The second technique would necessitate the use of two comparative histograms. One of them would incorporate the data on the most common offers of other business schools. Another one would encompass the exact same parameters for Jain University’s business school. Depending on the results of the descriptive analysis of the competitors’ offers, variables may include campus slots, work placement, state approval, and partner companies (Marimon et al., 2019). The ultimate goal is to get enough data to see what would draw attention to Jain University’s business school.
The third chart will likely be a linear regression because of the falling number of graduates who get the placement. There are several factors that may be critical in the graduates’ employability (Elbadrawy et al., 2016). The variable will be students’ grades, which will show whether academic performance is essential in acquiring the placement. Alternatively, admission results can be used as the variables, which might hint at the problem with the curricula. Another variable could be primary education, which will give the admission team a clue about which regions not to trust. Overall, in each case, the team will get insight into the problems the admission campaign creates.
Naturally, viewing people exclusively through the lens of numbers and charts will produce some ethical implications. The first issue is attributing the success of education to the fact of placement or employment. It should be noted that acquiring a job is not an end in itself. The purpose of education is to teach the students to use the tools to learn complex spheres of knowledge on their own (Clarke, 2017). Changing the curricula to fit the employment criterion will rob students of educational opportunities. A possible solution is to change the metrics, shifting from employment-centered education to a knowledge-centered one.

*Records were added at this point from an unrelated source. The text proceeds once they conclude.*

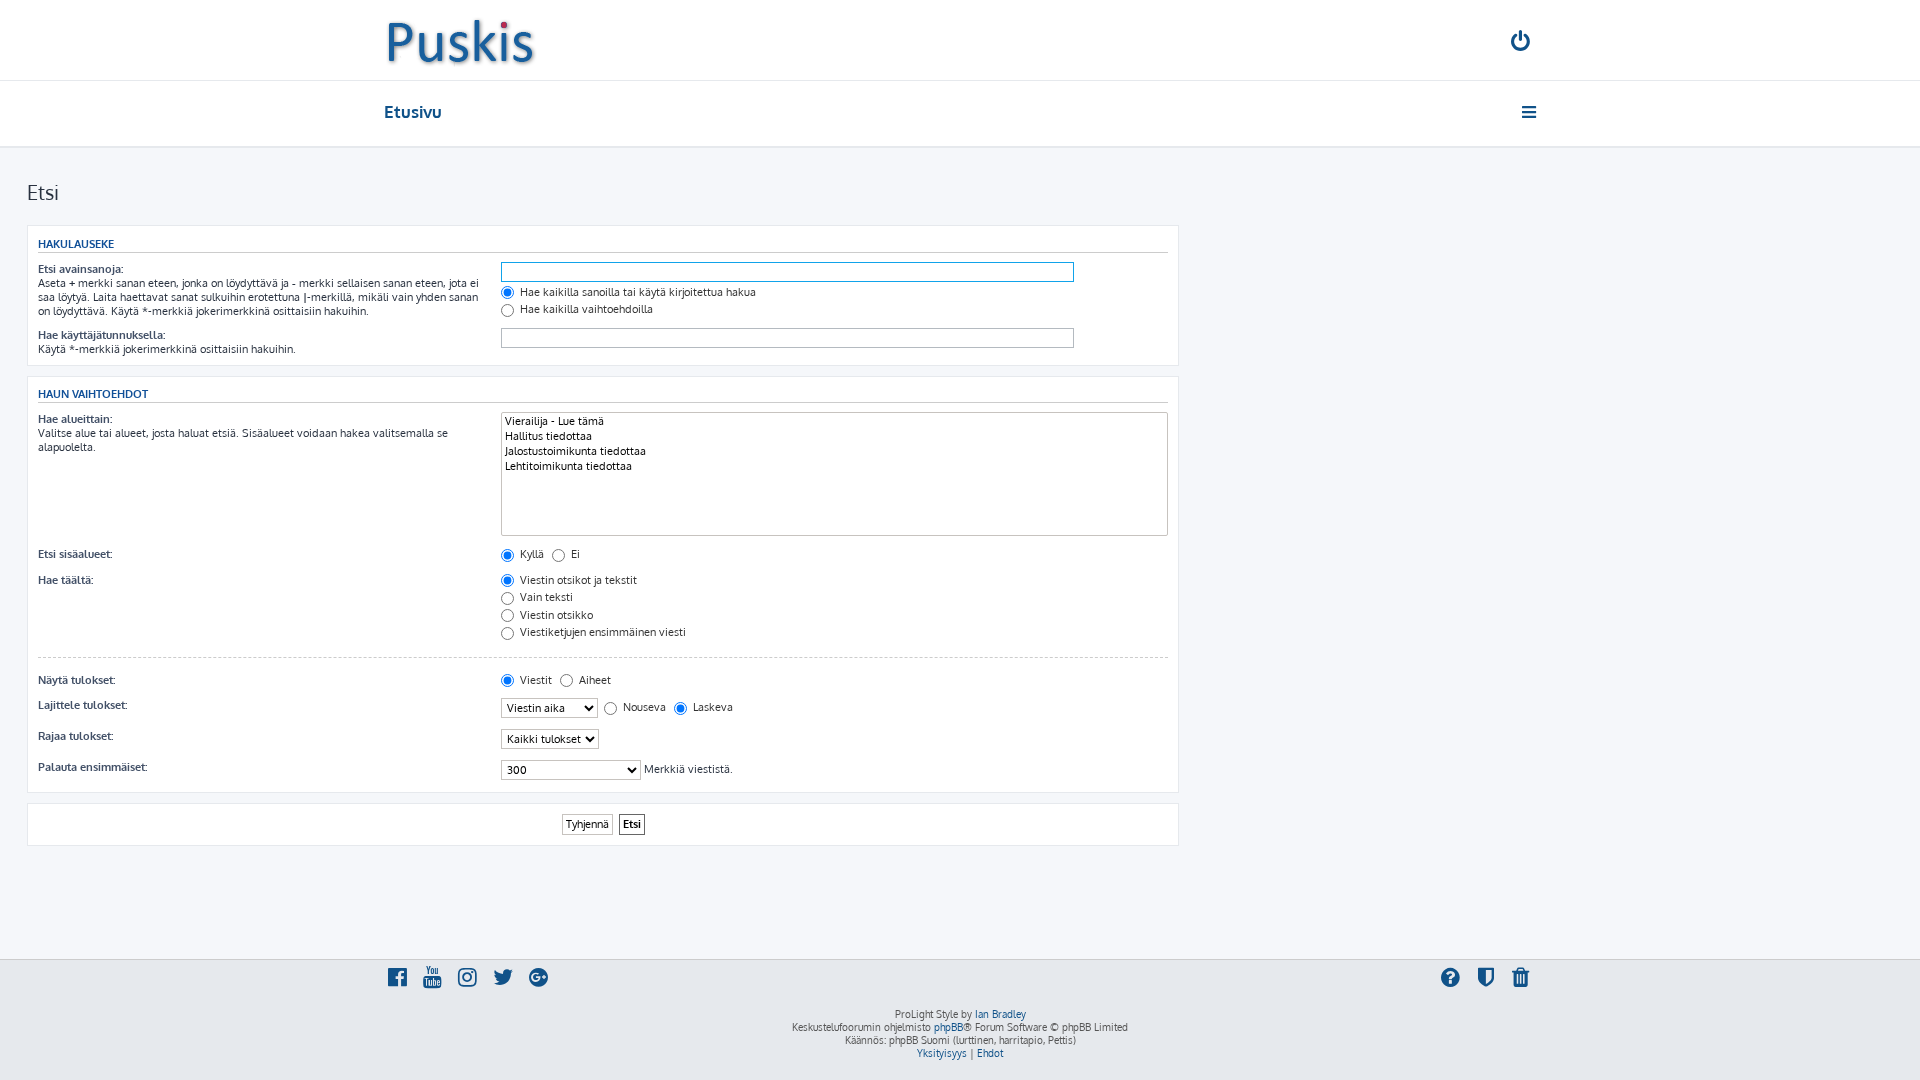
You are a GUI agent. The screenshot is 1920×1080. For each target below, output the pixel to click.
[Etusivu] (460, 40)
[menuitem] (1522, 43)
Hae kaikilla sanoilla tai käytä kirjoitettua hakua (636, 292)
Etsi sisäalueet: (75, 554)
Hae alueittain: (75, 419)
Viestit (534, 680)
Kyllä (530, 554)
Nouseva (643, 707)
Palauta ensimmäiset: (92, 767)
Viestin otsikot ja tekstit (577, 580)
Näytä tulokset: (76, 680)
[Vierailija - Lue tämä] (834, 421)
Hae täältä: (65, 580)
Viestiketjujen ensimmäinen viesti (601, 632)
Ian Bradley (1000, 1014)
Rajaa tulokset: (75, 736)
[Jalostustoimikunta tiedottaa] (834, 451)
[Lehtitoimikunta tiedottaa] (834, 466)
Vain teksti (545, 597)
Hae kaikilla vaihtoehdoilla (585, 309)
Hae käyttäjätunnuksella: (101, 335)
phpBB (948, 1027)
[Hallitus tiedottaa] (834, 436)
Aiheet (593, 680)
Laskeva (711, 707)
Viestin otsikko (555, 615)
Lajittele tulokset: (82, 705)
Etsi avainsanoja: (80, 269)
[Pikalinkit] (1530, 112)
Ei (574, 554)
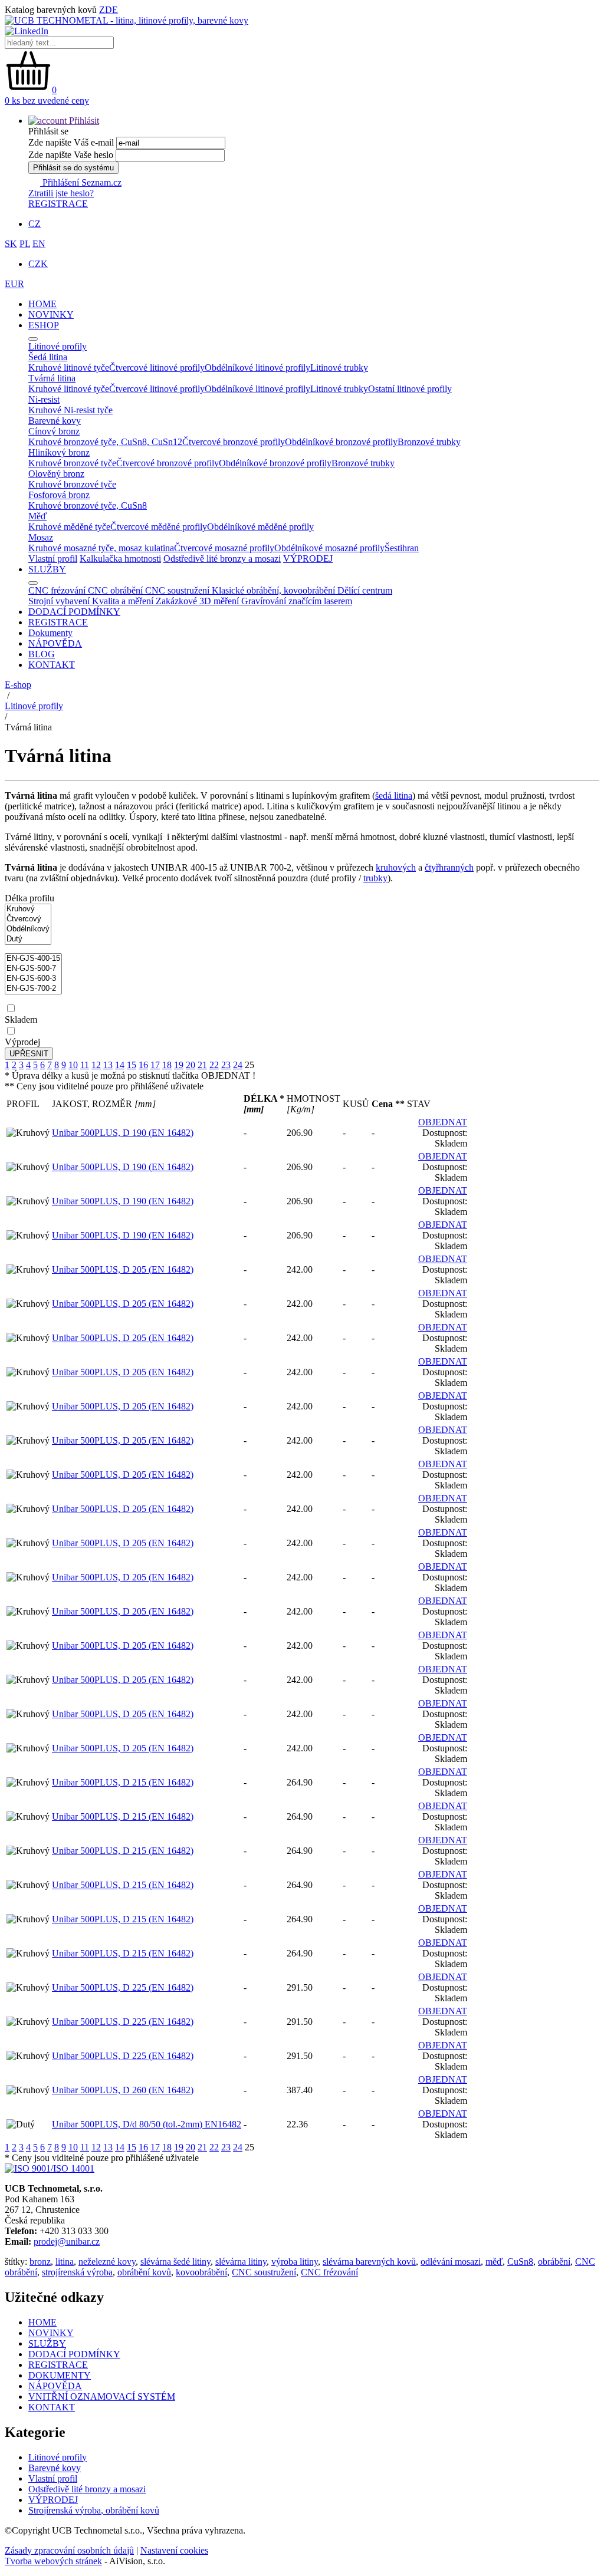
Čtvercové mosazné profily (224, 548)
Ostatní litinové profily (410, 389)
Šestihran (402, 548)
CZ (34, 224)
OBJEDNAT (442, 1122)
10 (73, 1065)
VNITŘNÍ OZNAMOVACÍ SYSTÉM (101, 2396)
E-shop (18, 685)
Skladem (21, 1019)
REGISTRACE (58, 204)
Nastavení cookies (174, 2550)
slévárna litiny (241, 2262)
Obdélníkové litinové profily (257, 368)
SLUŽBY (47, 569)
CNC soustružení (264, 2272)
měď (494, 2262)
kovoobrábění (201, 2272)
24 (237, 1065)
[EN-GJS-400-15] (33, 959)
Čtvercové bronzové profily (233, 442)
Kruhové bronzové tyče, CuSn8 (87, 505)
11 (84, 1065)
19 (178, 1065)
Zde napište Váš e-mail (71, 142)
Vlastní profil (52, 559)
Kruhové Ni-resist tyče (70, 410)
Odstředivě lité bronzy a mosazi (222, 559)
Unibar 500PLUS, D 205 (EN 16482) (122, 1269)
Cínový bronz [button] (54, 431)
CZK (38, 264)
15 (131, 1065)
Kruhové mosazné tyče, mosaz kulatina (101, 548)
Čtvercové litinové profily (157, 368)
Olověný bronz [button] (56, 474)
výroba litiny (294, 2262)
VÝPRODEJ (308, 559)
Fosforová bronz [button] (59, 495)
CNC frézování (329, 2272)
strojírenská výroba (77, 2272)
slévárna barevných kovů (369, 2262)
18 (167, 1065)
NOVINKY (51, 314)
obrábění (554, 2262)
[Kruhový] (28, 909)
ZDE (108, 10)
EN (38, 244)
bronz (40, 2262)
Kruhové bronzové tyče (72, 463)
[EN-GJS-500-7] (33, 969)
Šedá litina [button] (47, 357)
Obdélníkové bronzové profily (341, 442)
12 (96, 1065)
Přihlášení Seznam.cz (81, 182)
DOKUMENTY (59, 2375)
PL (24, 244)
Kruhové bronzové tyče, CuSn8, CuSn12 (105, 442)
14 (119, 1065)
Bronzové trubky (429, 442)
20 (190, 1065)
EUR (14, 284)
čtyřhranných (449, 867)
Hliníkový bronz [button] (59, 452)
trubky (375, 878)
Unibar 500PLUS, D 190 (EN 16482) (122, 1133)
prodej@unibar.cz (67, 2241)
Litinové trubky (339, 368)
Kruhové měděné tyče (69, 527)
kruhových (396, 867)
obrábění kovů (144, 2272)
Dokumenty (50, 633)
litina (64, 2262)
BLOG (41, 654)
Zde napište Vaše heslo (70, 155)
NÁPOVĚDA (55, 643)
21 (202, 1065)
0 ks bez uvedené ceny (47, 100)
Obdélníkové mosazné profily (329, 548)
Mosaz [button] (40, 537)
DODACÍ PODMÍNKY (74, 612)
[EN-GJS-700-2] (33, 989)
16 (143, 1065)
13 (108, 1065)
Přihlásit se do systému (73, 167)
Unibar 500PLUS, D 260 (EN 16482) (122, 2090)
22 (214, 1065)
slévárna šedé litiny (175, 2262)
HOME (42, 304)
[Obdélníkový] (28, 929)
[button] (63, 121)
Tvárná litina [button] (52, 378)
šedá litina (393, 795)
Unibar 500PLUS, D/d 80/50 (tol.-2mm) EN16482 (146, 2124)
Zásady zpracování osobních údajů (69, 2550)
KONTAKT (51, 665)
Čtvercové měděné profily (158, 527)
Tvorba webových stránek (53, 2561)
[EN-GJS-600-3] (33, 979)
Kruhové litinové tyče (68, 368)
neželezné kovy (107, 2262)
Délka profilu (29, 898)
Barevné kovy (54, 2468)
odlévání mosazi (451, 2262)
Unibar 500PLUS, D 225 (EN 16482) (122, 1987)
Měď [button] (37, 516)
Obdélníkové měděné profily (260, 527)
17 (155, 1065)
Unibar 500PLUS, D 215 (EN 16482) (122, 1782)
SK (11, 244)
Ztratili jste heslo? (61, 193)
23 (226, 1065)
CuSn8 (520, 2262)
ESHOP (43, 325)
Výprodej (22, 1042)
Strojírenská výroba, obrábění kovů (93, 2510)
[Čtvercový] (28, 919)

The second issue is the use of other educational establishments as the arguments for choosing Jain University’s business school. Not only does it involve institutional prying, but it also compromises Jain University as the institute, which is not able to promote itself without criticizing others. Alternative marketing would focus on the positive sides of the business school, which are not often seen in other cases.
Finally, restricting the admission of a certain group of people can be seen as discriminatory. For instance, in case the regression analysis shows that applicants from a certain region perform poorly and do not get placement, the team will be tempted to limit entry from this area. Such decisions are fraught with biases, which will negatively impact the university’s reputation (Elbadrawy, A. et al., 2016). As in the first case, refraining from overemphasizing employment will help avoid prejudice.
Clarke, M. (2017) ‘Building employability through graduate development programmes’, Personnel Review, 46(4), pp. 792-808.
Elbadrawy, A. et al. (2016). ‘Predicting student performance using personalized analytics’, Computer, 49(4), pp. 61-69.
Marimon, F., et al. (2019). UnivQual: a holistic scale to assess student perceptions of service quality at universities. Total Quality Management & Business Excellence, 30(1-2), pp. 184-200.
Shaikh, A., Bisschoff, C.A. and Botha, C.J., (2018). ‘Measuring management and leadership competencies of business school educated managers in South Africa’. Journal of Business and Retail Management Research, 13(2). pp. 152-166.